L turned seven yesterday and in true motherhood-cliche style, I’m still in shock that she is so grown up suddenly.
I’ll never forgot my first precious hours with her, gazing in amazement at this beautiful, tiny bundle. When first pregnant, I remember whispering to my non-existent five week bump that I would always protect her. Not only does motherhood cause immense softness, it also ensures the emergence of a fierce streak to shield your brood.
I don’t always get it right, but those mistakes teach me to be a better mother. Some days, I get ratty and don’t do enough. Yet other times, I feel I’m just about keeping all the spinning plates up. A constantly evolving journey, these babies sure know how to keep us on our toes.
Most of my early memories are from the age of seven, a time when my parents took us to Orkney for three months so that Dad could cover someone’s maternity leave. An idyllic childhood experience, we lived on a farm and attended the local school. My two year old sister and I shared a double bed, of which she fell out every night. Our big brother kept us entertained with games on the beach. And we had to put newspaper on the windows as the hours of sunlight were so gloriously long.

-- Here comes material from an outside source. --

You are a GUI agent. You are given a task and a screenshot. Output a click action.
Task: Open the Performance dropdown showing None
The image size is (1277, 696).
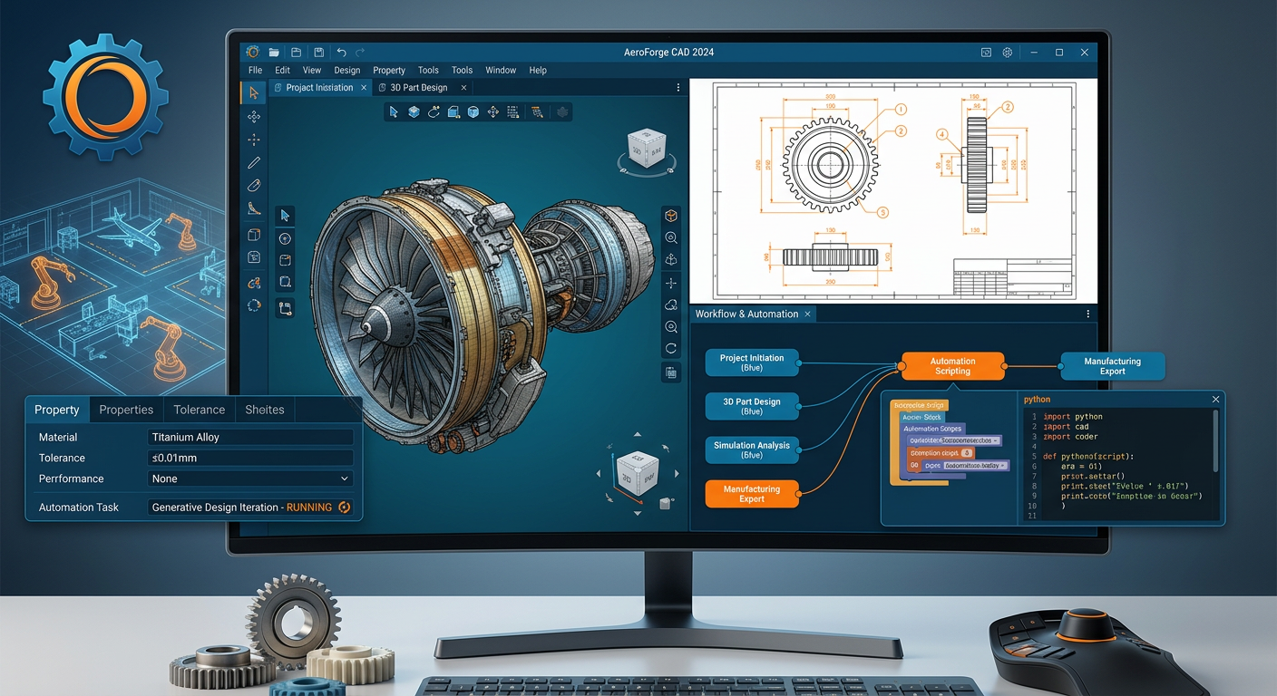pyautogui.click(x=250, y=479)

Hopefully my own family unit will create such amazing nostalgia for our kids, with their own memories down the line. No matter what gifts you buy them, it’s the days out and adventures they remember. I think stripping it back like that can be liberating and simplify the constant chaos around us. I’m now hankering after a return to Orkney, taking the little ones and running wild.
L’s personality shapes my own, and she inspires us all daily with her strength of character and creativity. Mainly, I’m just super proud she chose me to be her mama.